• _Exercise instructions_: Reproduce precisely the lines between the start of the data below and the line with "Given: Select the thumbnail marked 00:11:56", both included.

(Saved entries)
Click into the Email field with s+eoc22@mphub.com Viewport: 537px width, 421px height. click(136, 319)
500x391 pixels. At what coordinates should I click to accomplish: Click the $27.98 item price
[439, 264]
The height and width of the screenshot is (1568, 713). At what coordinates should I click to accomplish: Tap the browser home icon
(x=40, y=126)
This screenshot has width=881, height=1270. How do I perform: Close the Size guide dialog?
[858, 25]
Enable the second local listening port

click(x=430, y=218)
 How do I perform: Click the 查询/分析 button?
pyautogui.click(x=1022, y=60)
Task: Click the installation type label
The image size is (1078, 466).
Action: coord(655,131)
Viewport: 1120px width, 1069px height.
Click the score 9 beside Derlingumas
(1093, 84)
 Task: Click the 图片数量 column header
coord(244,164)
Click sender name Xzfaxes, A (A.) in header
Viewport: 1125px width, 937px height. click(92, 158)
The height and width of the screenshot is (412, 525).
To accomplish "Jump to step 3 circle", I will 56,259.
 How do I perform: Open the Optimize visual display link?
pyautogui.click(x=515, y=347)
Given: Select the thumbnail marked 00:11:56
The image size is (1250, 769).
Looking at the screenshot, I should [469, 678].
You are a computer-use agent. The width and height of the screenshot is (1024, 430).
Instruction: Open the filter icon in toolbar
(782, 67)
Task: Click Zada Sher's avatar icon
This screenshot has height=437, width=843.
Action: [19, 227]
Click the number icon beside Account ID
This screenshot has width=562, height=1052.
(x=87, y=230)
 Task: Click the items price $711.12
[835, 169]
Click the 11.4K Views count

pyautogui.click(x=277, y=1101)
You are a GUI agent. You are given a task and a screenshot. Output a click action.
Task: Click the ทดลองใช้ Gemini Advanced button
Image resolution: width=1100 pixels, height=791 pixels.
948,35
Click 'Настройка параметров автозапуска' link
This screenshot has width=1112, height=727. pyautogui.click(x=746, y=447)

• _Result of the exercise_:
Click into the Email field with s+eoc22@mphub.com Viewport: 537px width, 421px height. click(136, 319)
500x391 pixels. At what coordinates should I click to accomplish: Click the $27.98 item price
[439, 264]
The height and width of the screenshot is (1568, 713). At what coordinates should I click to accomplish: Tap the browser home icon
(x=40, y=126)
This screenshot has width=881, height=1270. How do I perform: Close the Size guide dialog?
[858, 25]
Enable the second local listening port

click(x=430, y=218)
 How do I perform: Click the 查询/分析 button?
pyautogui.click(x=1022, y=60)
Task: Click the installation type label
The image size is (1078, 466).
Action: coord(655,131)
Viewport: 1120px width, 1069px height.
Click the score 9 beside Derlingumas
(1093, 84)
 Task: Click the 图片数量 column header
coord(244,164)
Click sender name Xzfaxes, A (A.) in header
Viewport: 1125px width, 937px height. click(92, 158)
The height and width of the screenshot is (412, 525).
To accomplish "Jump to step 3 circle", I will 56,259.
 How do I perform: Open the Optimize visual display link?
pyautogui.click(x=515, y=347)
Given: Select the thumbnail marked 00:11:56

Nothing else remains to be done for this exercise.